2. Stock Awards granted pursuant to the Roslyn Bancorp, Inc. 1997 Stock-Based Incentive Plan vest in three equal annual installments commencing on October 1, 2002.
3. Stock Awards granted pursuant to the Roslyn Bancorp, Inc. 2001 Stock-Based Incentive Plan vest in five equal annual installments commencing December 1, 2003.
4. Incentive Stock Options granted pursuant to the Roslyn Bancorp, Inc. 1997 Stock-Based Incentive Plan vest in three equal annual installments commencing on June 26, 2002.
5. Non-Statutory Stock Options granted pursuant to the Roslyn Bancorp, Inc. 1997 Stock-Based Incentive Plan vest as follows: 26,401 on June 26, 2002; 20,965 on June 26, 2003 and 2004; and 20,964 on June 26, 2005.
6. Non-Statutory Stock Options granted pursuant to the Roslyn Bancorp, Inc. 1997 Stock-Based Incentive Plan vest in four equal annual installments commencing on June 26, 2002.
7. Non-Statutory Stock Options granted pursuant to the Roslyn Bancorp, Inc. 2001 Stock-Based Incentive Plan vest in three equal annual installments commencing on June 25, 2003.
8. Stock Options granted pursuant to the Roslyn Bancorp, Inc. 1997 Stock-Based Incentive Plan are fully vested and exercisable as of September 2, 2002.
Remarks:
By: /s/ Joseph L. Mancino 08/04/2003
** Signature of Reporting Person Date
Reminder: Report on a separate line for each class of securities beneficially owned directly or indirectly.

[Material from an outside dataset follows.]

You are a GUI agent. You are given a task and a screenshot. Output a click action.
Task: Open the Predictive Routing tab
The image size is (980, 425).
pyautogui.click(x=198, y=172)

* If the form is filed by more than one reporting person, see Instruction 4 (b)(v).
** Intentional misstatements or omissions of facts constitute Federal Criminal Violations See 18 U.S.C. 1001 and 15 U.S.C. 78ff(a).
Note: File three copies of this Form, one of which must be manually signed. If space is insufficient, see Instruction 6 for procedure.
Persons who respond to the collection of information contained in this form are not required to respond unless the form displays a currently valid OMB Number.